EXERCISE REQUIREMENTS - Transcribe the records that follow, keeping every word as it stands.

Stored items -
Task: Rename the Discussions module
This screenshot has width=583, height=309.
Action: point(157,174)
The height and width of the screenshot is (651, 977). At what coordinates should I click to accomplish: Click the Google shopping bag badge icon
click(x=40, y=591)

REPLY -
Task: Rename the Discussions module
This screenshot has width=583, height=309.
Action: point(157,174)
The height and width of the screenshot is (651, 977). At what coordinates should I click to accomplish: Click the Google shopping bag badge icon
click(x=40, y=591)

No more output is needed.